WHAT TO PRODUCE
When you come to a picture, pass over it, and set down the entries below exactly.

--- START ---

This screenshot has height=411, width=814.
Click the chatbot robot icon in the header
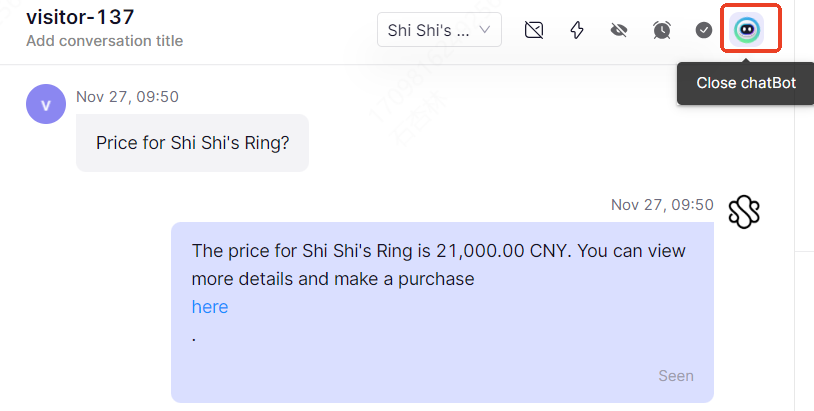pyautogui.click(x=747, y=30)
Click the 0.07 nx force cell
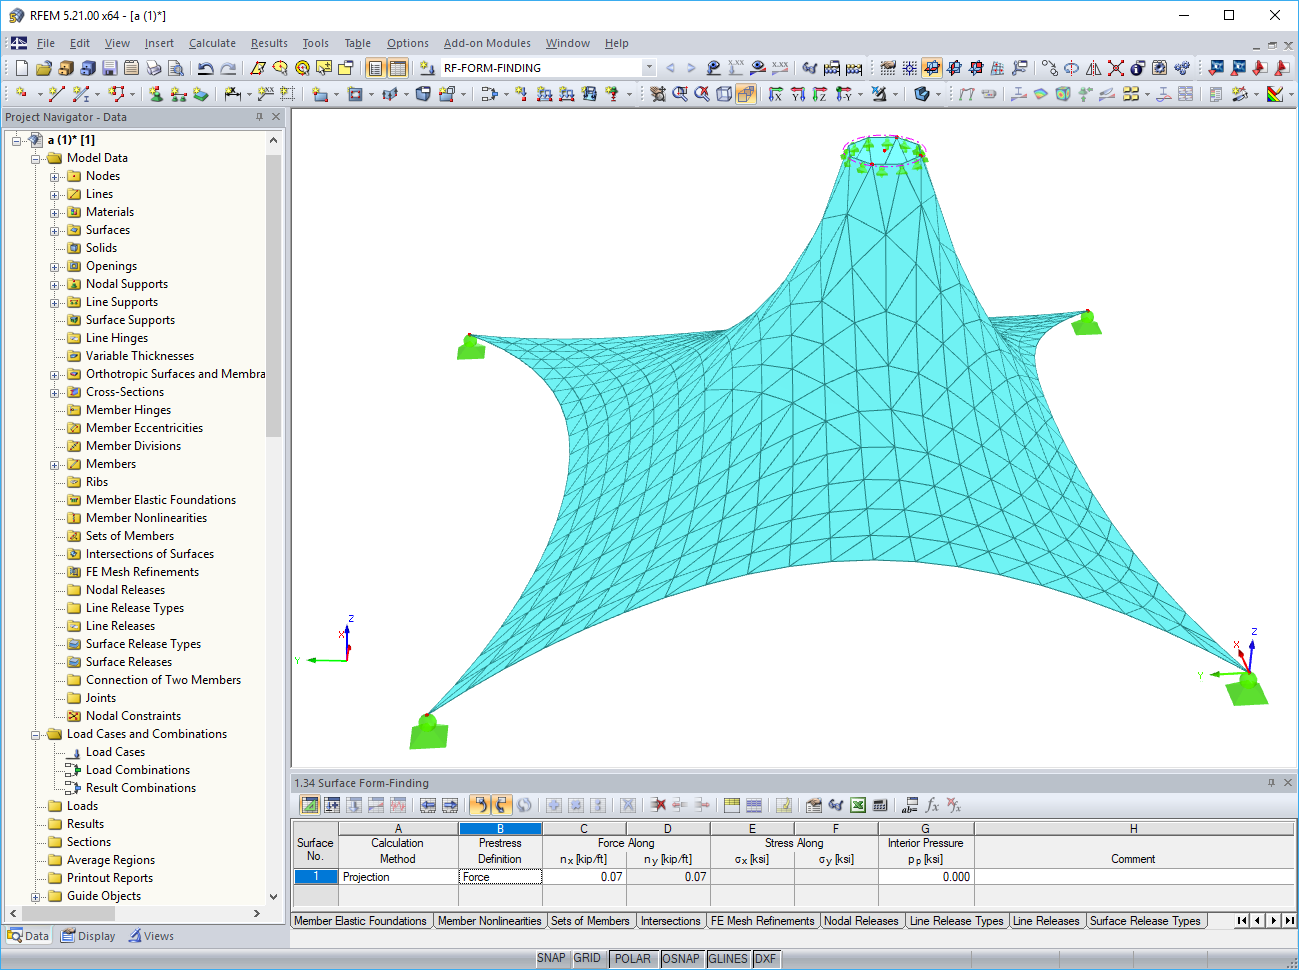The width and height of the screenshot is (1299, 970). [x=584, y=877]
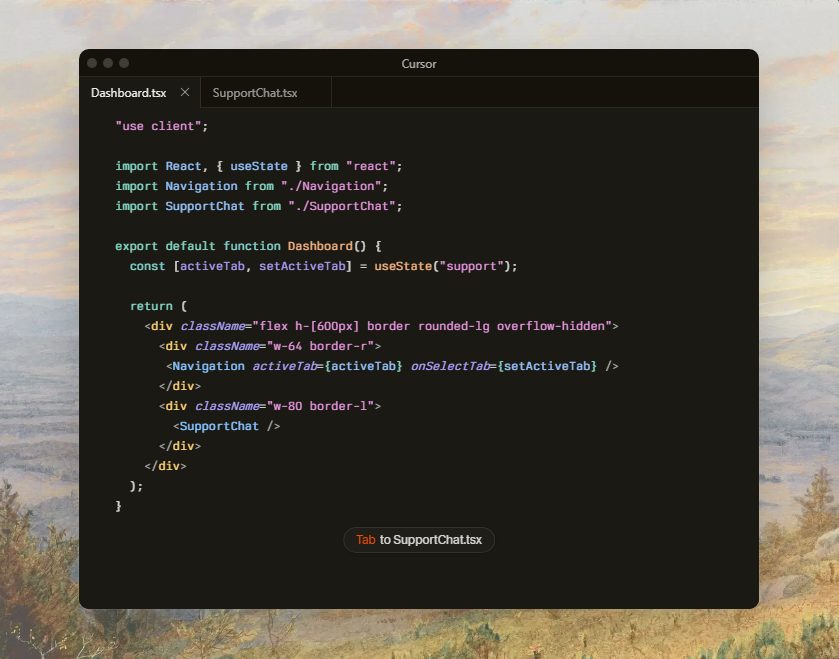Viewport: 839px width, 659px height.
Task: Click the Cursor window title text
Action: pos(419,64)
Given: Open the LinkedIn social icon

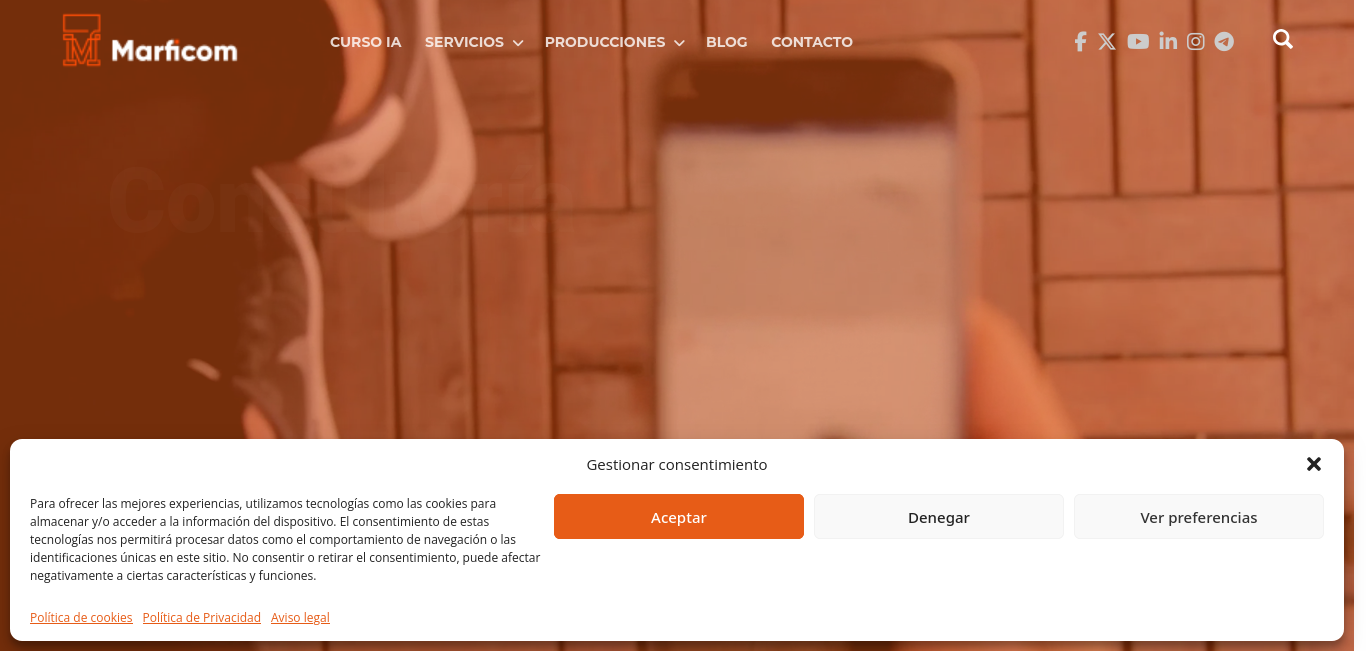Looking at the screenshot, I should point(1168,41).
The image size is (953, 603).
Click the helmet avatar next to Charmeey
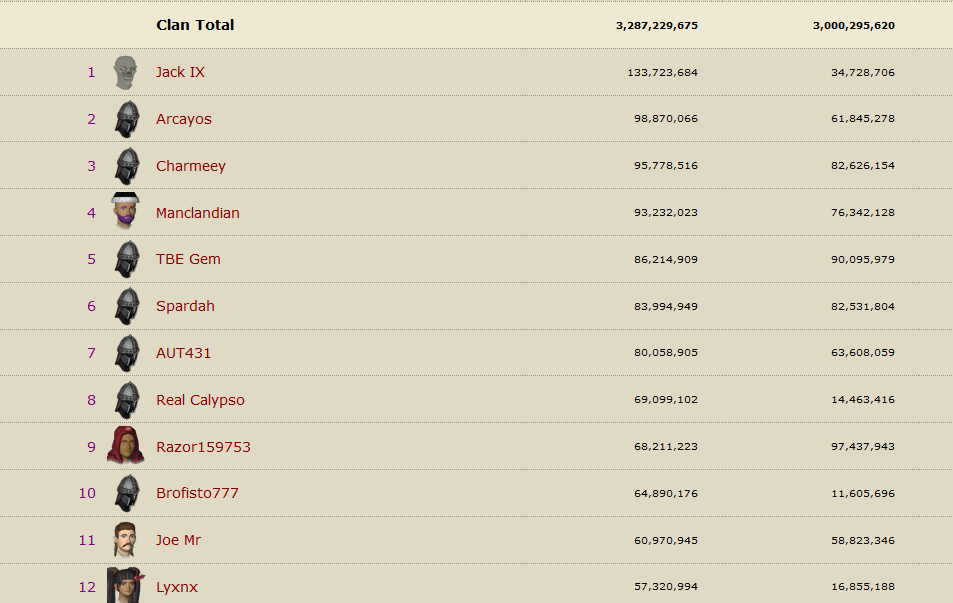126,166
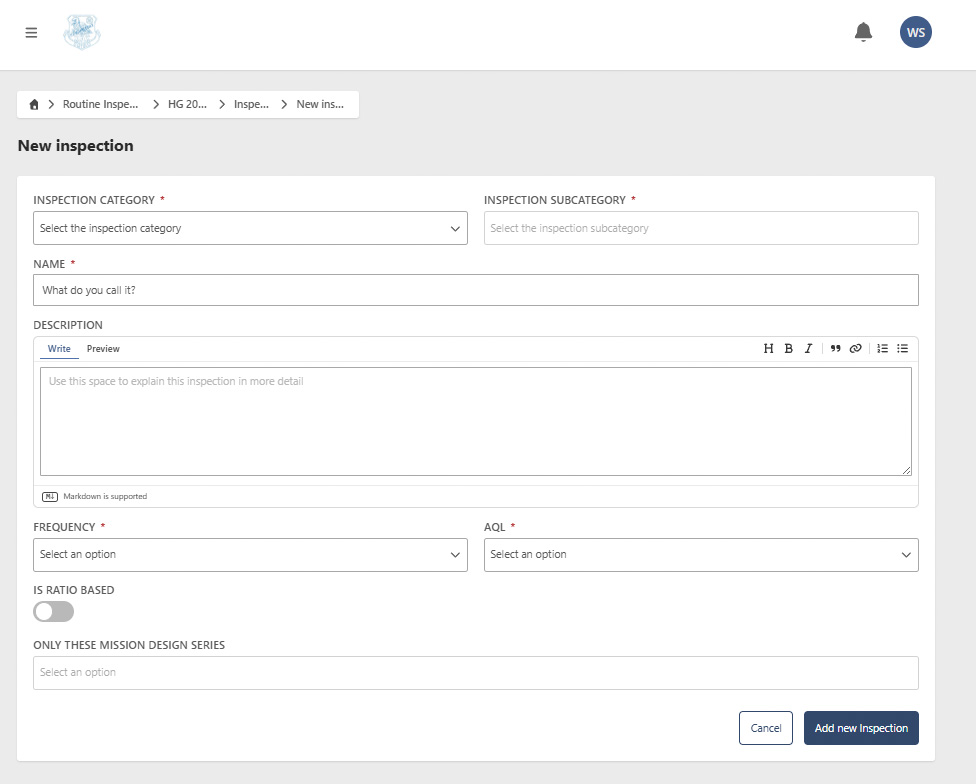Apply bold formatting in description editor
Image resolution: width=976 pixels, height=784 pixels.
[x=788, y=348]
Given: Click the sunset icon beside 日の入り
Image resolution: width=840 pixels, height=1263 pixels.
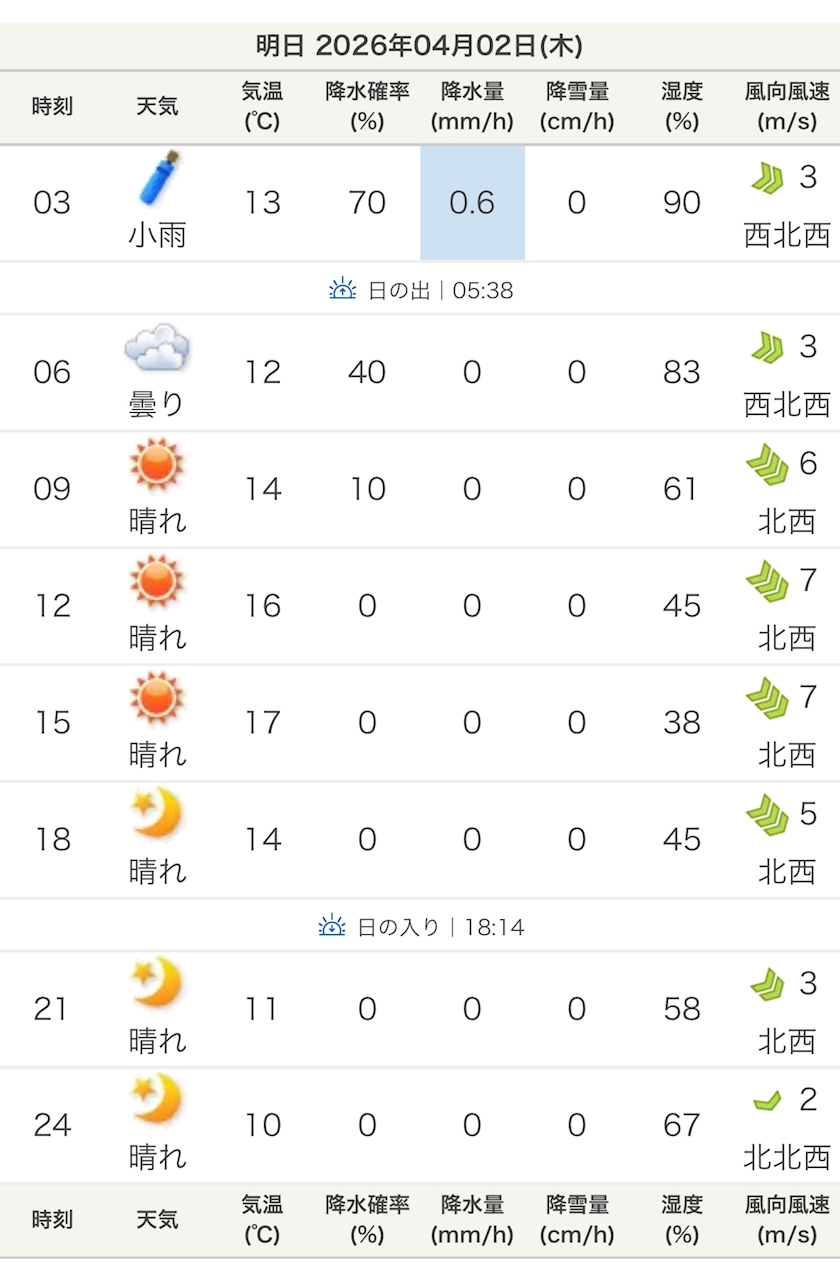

--- END ---

SOLUTION FOR THIS PROBLEM
This screenshot has height=411, width=814.
Click the chatbot robot icon in the header
pyautogui.click(x=747, y=30)
Click the 0.07 nx force cell
The width and height of the screenshot is (1299, 970). [x=584, y=877]
Viewport: 839px width, 659px height.
Task: Click the Cursor window title text
Action: pos(419,64)
Given: Open the LinkedIn social icon

Looking at the screenshot, I should point(1168,41).
The image size is (953, 603).
Click the helmet avatar next to Charmeey
126,166
Apply bold formatting in description editor
Image resolution: width=976 pixels, height=784 pixels.
[x=788, y=348]
Given: Click the sunset icon beside 日の入り
Image resolution: width=840 pixels, height=1263 pixels.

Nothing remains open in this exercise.